Le tocó bajar el telón del festival a Yellow Days. Es el nombre del proyecto liderado por el cantautor George van den Broek, que bebe del minimalismo melódico y del protagonismo vocal de estrellas en alza como King Krule, sin renunciar por ello  a un deleite guitarrero más tradicional. El resultado fue un concierto intimista destacable, pese a que no convenció al propio George por una molestia en la garganta de la que ni nos dimos cuenta. Canciones de su único álbum (Harmless Melodies, 2016) y nuevas publicaciones, entre las que destacaron Holding Old, pero sobre todo Hurt in Love; llenaron un setlist sin cambios fundamentales. Exprimiendo su fórmula de blues y soul renovados sobre la que llorar por el amor desgarrado. Estaremos atentos a su futuro. Sobre el escenario demostró tener el potencial necesario para poner los focos sobre él.
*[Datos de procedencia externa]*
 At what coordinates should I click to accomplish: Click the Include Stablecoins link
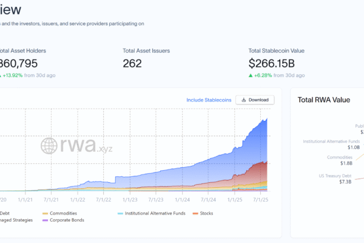pos(209,100)
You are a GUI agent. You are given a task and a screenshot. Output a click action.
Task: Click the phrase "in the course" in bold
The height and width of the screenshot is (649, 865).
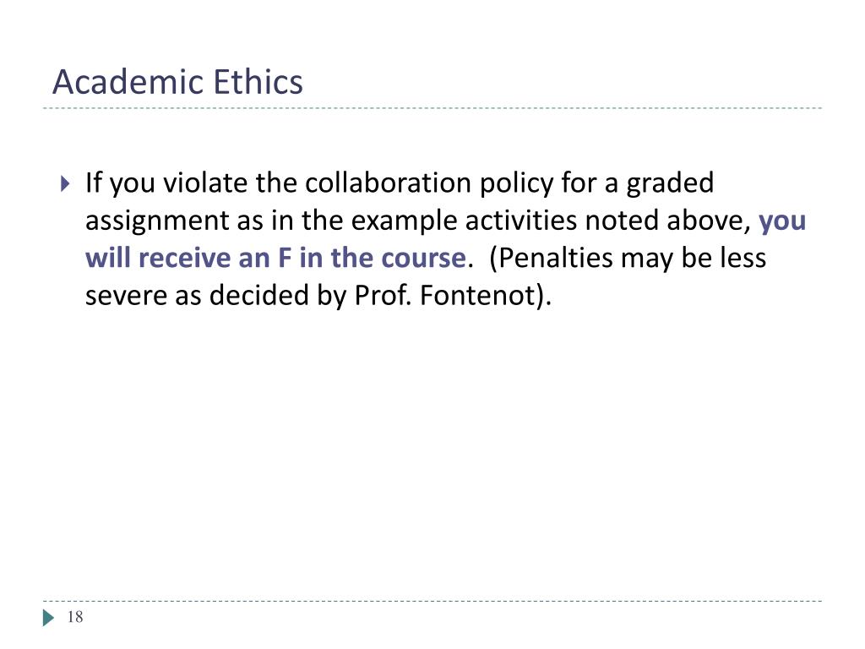tap(383, 258)
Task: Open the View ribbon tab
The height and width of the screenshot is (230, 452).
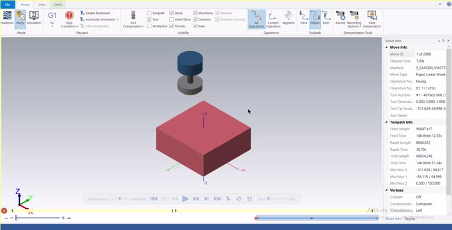Action: pyautogui.click(x=41, y=4)
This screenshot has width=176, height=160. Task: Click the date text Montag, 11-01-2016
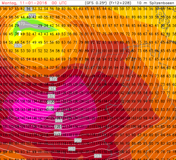coord(24,3)
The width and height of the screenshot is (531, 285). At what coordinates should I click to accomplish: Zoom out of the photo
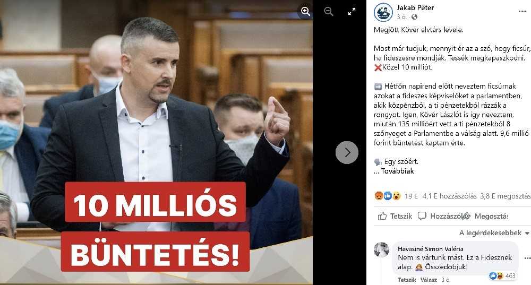(x=329, y=12)
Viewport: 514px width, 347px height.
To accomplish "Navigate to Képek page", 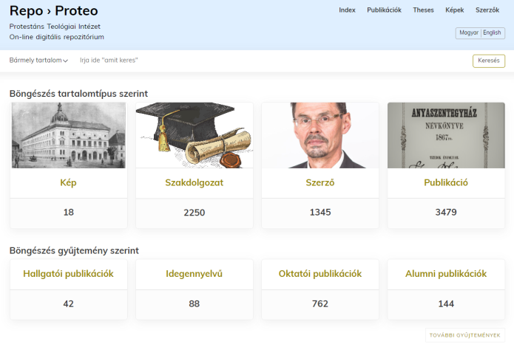I will tap(454, 10).
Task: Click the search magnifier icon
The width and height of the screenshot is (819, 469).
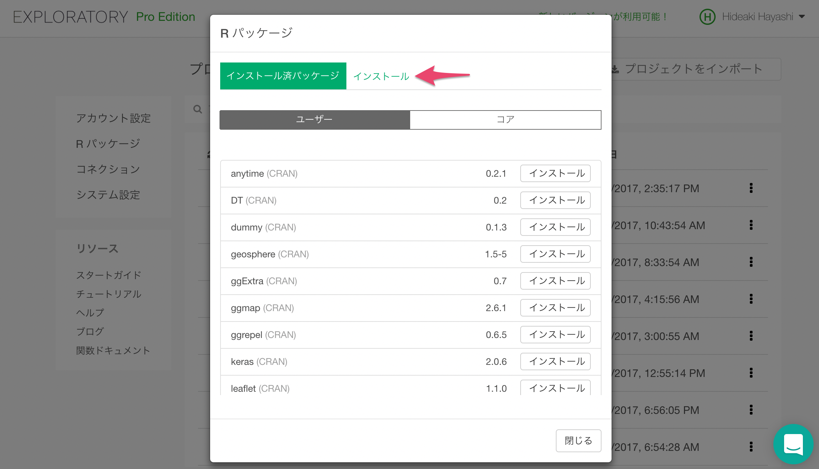Action: point(198,109)
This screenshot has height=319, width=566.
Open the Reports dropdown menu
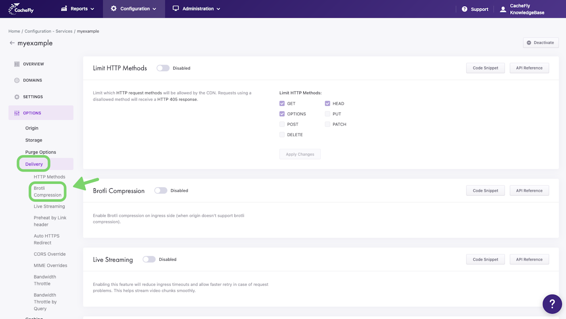[77, 9]
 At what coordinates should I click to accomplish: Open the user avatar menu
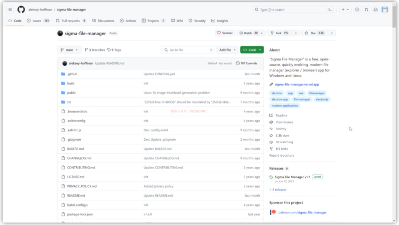pyautogui.click(x=385, y=10)
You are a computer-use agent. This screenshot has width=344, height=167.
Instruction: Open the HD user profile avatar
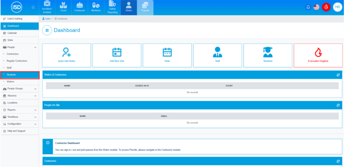(337, 7)
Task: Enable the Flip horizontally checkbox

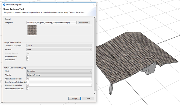Action: 27,56
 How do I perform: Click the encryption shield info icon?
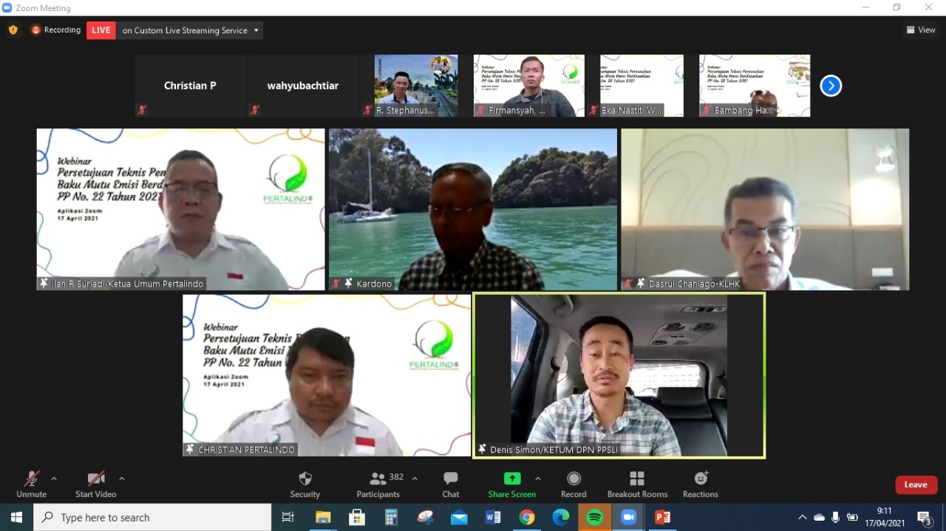click(13, 30)
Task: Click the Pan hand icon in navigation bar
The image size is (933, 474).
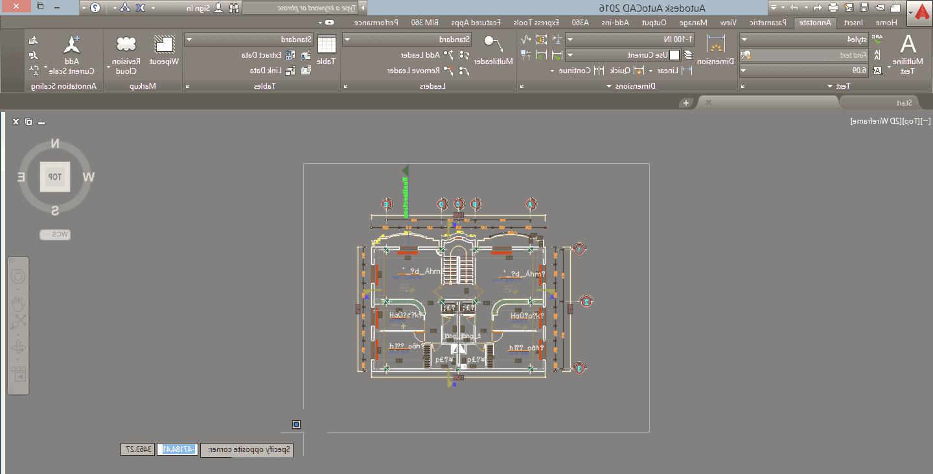Action: click(18, 303)
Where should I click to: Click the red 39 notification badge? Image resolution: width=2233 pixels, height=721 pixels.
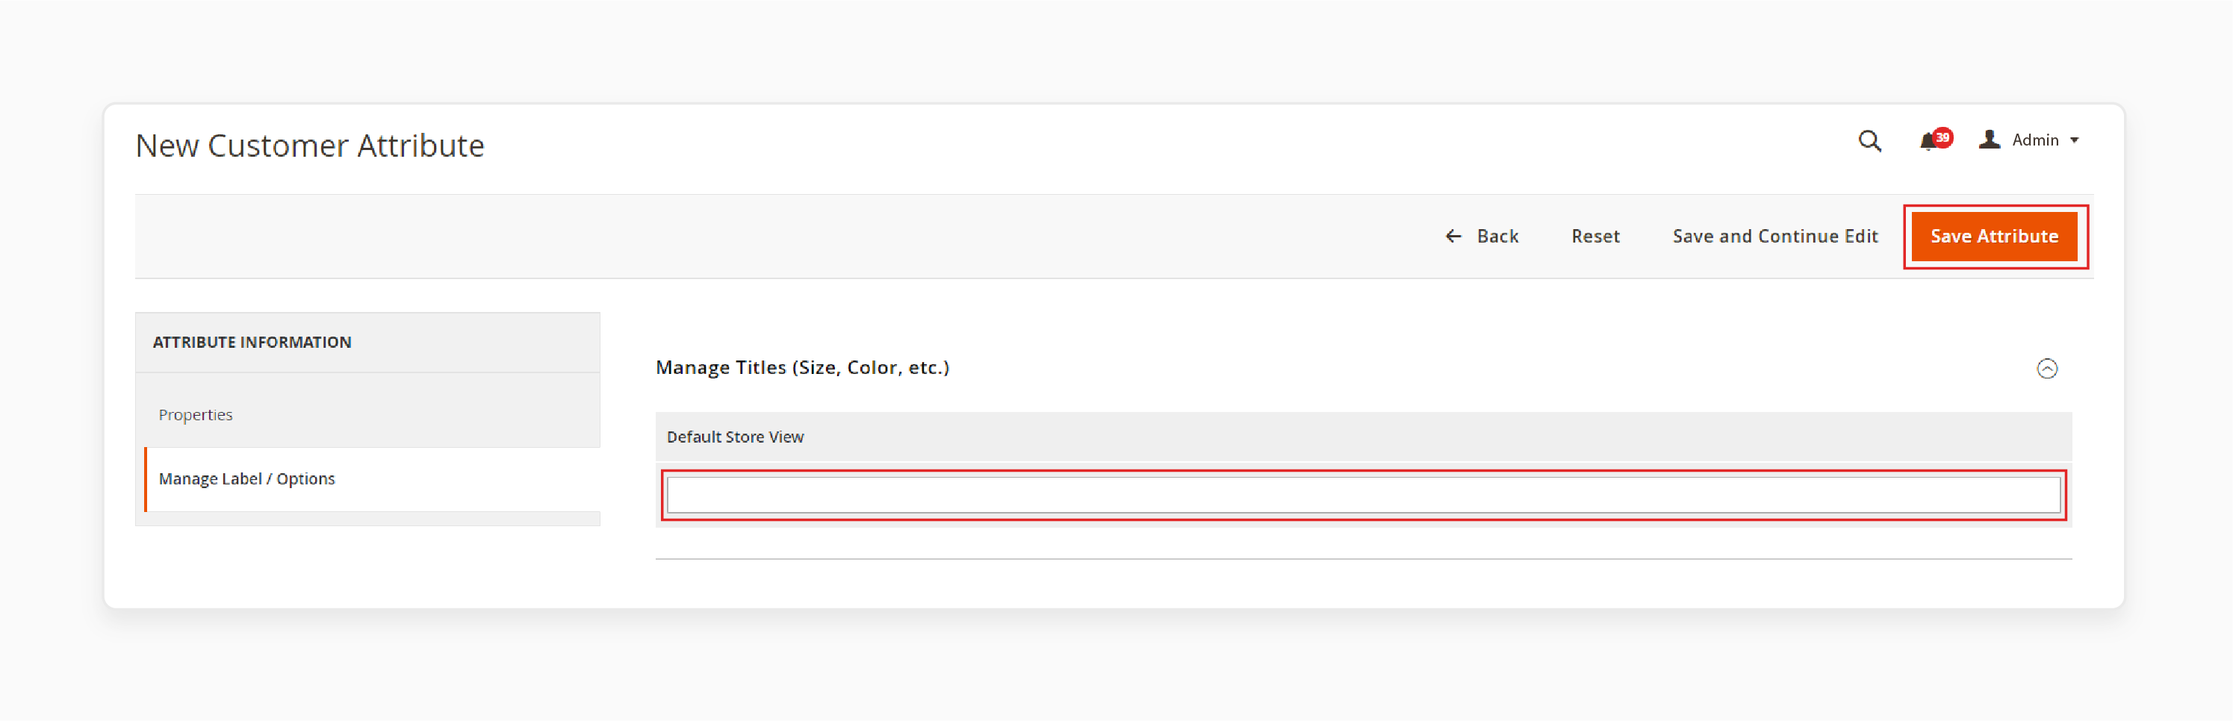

Terminado Yellow Days el Primavera Club tocaba su fin tras tres días con más de veinticinco conciertos en cinco salas. Llegamos a su desenlace con melancolía. En un momento de festivales estandarizados – por especialización, por repetición de nombres – apostar por un ciclo de propuestas totalmente desconocidas, de un eclecticismo inaudito, donde prima descubrir por encima de reconocer; debería ser aplaudido con todavía más fervor. A su paso por Madrid, el Primavera Club nos ha dejado nuevas joyas de escucha diaria.  Del tecno experimental de Smerz al hardcore electrónico de Blanck Mass. De la lucha política de Moor Mother, a la exaltación teenager de Superorganism, enfrentada a la desazón adolescente de Yellow Days. Y en el plano más cercano, la nueva promesa de Luup Records: Cor Blanc; y el pop electrónico de los madrileños Ganges. Podríamos seguir (re)explorando el cartel y recordando cada una de las virtudes de sus integrantes una vez presenciado cómo se desenvuelven sobre el escenario. Pero primemos la calma. Sus carreras están empezando y no sería acertado construir su torre sin empezar por los cimientos. Nuestra lupa está puesta sobre todas estas promesas descubiertas, envueltas y regaladas por un Primavera Club que – por favor – esperemos que vuelva a Madrid un año más.